Mozilla.org today released a beta version of its latest browser,
version 1.1. Work still continues on Mozilla 1.0 with 1.0.1 in the works, but the new version includes some handy enhancements and ever-increasing stability.
Among the new improvements: full screen mode for Linux users, significant improvements to its impressive
Venkman javascript debugger, and a space-saving download manager.
The Lizard Grows Up
The Mozilla organization has evolved into a very efficient application development community. Its QA (quality assurance) staff oversees its production and assures a quality product. Users are listened to. Not only is the project open to anyone willing to help by filing bug reports and providing feedback but with Mozilla the line between developer and user becomes a blurry one. Its one thing to impress a naive customer with a flashy computer program but to impress the rest of the IT industry is another thing and Mozilla has done this through quality assurance and web standards compliance.
The 'Web Browser' Cliche
The idea of a 'standards-based browser' may not appeal to everyone but it certainly should. Are we, as an industry whole, failing to see the importance of the 'Web Browser?' Certainly those of us who spend our days developing web sites for different versions of different web browsers understand the importance of cross-browser compatibility but do we really see the significance that this gateway holds in regard to the Internet? The Internet has changed our economy and changed our nation's business strategies. It has become the link by which businesses communicate and, therefore, do business. This huge, interconnected network of computers passes data through fiber optics, radio waves, protocols, servers, databases and the works, and it does most of it out of our sight, behind curtains of computer systems.

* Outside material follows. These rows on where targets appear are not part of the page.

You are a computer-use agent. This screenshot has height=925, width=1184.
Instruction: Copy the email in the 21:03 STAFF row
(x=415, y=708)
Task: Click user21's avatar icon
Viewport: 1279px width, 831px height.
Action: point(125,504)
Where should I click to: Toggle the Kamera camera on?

When this heap of information spits out a cross-section of its knowledge it is (hopefully) in an orderly manner; readable and understandable by its human audience. It does this, the large majority of the time, through an application called the 'web browser.' This keyhole is the end-user's access point to a seemingly endless collection of data. Therefore this application should adhere to well-specified guidelines so as to provide developers with a sure way of organizing data, giving them and their audience the assurity that the data they receive is being presented in the way it was meant to be. It should also be very capable and powerful, not restricting the user or developer to any particular technology or approach.

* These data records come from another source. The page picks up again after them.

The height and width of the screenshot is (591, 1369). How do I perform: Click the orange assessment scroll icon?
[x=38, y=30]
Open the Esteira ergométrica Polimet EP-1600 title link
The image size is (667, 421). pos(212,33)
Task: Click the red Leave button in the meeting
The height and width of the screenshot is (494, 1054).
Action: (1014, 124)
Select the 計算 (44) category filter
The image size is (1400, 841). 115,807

The Internet technologies that we use to make web pages attractive, interactive and intelligent normally come from one of two sources: Microsoft or open source. This is certainly an over-simplification and an exaggeration but these two software entities, though structured very differently, hold a very large majority of our web development tools. Both provide very capable means of creating web applications for almost any circumstance. But when sharing information between colleagues and clients a standard must be decided upon. Though no right-thinking IT professional should ever discredit Microsoft in the name of open source (or visa-versa), it is nonetheless advantageous for him/her to realize the what and why behind the standards that he/she chooses to govern the connections within and without his/her company.
The Mozilla organization joins a respectable list of open source communities who are breathing life into the almost forgotten virtue that Internet standards can and should come from defined 'standards', not just similarities brought about by industry monopolization. As the Internet grows exponentially it begins to fall into countless, connected pieces which need to be strictly defined in order to be usable. Organizations like the
W3C are our friends. To be in touch with their standards and guidlines is to understand where the Internet is and where it is going, providing the knowledge needed to capitalize on the power of a world-wide network.